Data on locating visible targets
==============================
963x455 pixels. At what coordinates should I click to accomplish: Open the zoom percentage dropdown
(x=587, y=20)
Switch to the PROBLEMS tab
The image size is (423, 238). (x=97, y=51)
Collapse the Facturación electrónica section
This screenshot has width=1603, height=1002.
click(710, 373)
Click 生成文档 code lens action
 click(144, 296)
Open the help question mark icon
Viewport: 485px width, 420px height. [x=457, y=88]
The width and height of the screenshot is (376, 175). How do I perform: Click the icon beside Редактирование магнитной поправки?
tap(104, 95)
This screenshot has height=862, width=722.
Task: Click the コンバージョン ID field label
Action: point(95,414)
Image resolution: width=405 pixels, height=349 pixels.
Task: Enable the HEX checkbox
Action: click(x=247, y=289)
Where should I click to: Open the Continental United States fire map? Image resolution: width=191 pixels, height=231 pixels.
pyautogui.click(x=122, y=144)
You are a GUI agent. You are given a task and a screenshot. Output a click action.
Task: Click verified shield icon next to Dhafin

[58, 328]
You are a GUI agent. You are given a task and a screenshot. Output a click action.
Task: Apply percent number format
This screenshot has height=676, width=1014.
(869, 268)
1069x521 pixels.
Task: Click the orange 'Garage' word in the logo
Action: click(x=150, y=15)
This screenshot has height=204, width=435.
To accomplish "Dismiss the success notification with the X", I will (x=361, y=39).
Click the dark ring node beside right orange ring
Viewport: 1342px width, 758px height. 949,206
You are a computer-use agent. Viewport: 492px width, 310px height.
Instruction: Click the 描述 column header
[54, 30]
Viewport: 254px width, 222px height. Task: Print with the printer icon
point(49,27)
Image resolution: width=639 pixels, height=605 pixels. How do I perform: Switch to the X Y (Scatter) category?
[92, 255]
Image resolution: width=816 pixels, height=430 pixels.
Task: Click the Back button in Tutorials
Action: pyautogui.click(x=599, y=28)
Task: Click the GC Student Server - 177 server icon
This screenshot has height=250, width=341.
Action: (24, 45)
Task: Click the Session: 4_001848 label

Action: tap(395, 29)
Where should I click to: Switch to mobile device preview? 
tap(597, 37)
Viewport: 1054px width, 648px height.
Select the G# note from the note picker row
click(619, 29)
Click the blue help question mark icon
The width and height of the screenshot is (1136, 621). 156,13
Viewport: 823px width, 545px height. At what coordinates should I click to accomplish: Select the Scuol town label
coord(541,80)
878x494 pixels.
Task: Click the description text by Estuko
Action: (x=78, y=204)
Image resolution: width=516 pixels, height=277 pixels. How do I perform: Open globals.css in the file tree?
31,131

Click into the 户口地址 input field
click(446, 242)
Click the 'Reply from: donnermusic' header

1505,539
==============================
# To be done:
Retype everything from the start of the material down to the line containing "Viewport: 1342px width, 758px height. 949,206", including that line.

# Exercise answer:
963x455 pixels. At what coordinates should I click to accomplish: Open the zoom percentage dropdown
(x=587, y=20)
Switch to the PROBLEMS tab
The image size is (423, 238). (x=97, y=51)
Collapse the Facturación electrónica section
This screenshot has width=1603, height=1002.
click(710, 373)
Click 生成文档 code lens action
 click(144, 296)
Open the help question mark icon
Viewport: 485px width, 420px height. [x=457, y=88]
The width and height of the screenshot is (376, 175). How do I perform: Click the icon beside Редактирование магнитной поправки?
tap(104, 95)
This screenshot has height=862, width=722.
Task: Click the コンバージョン ID field label
Action: point(95,414)
Image resolution: width=405 pixels, height=349 pixels.
Task: Enable the HEX checkbox
Action: click(x=247, y=289)
Where should I click to: Open the Continental United States fire map? Image resolution: width=191 pixels, height=231 pixels.
pyautogui.click(x=122, y=144)
You are a GUI agent. You are given a task and a screenshot. Output a click action.
Task: Click verified shield icon next to Dhafin

[58, 328]
You are a GUI agent. You are given a task and a screenshot. Output a click action.
Task: Apply percent number format
This screenshot has height=676, width=1014.
(869, 268)
1069x521 pixels.
Task: Click the orange 'Garage' word in the logo
Action: click(x=150, y=15)
This screenshot has height=204, width=435.
To accomplish "Dismiss the success notification with the X", I will (x=361, y=39).
Click the dark ring node beside right orange ring
Viewport: 1342px width, 758px height. 949,206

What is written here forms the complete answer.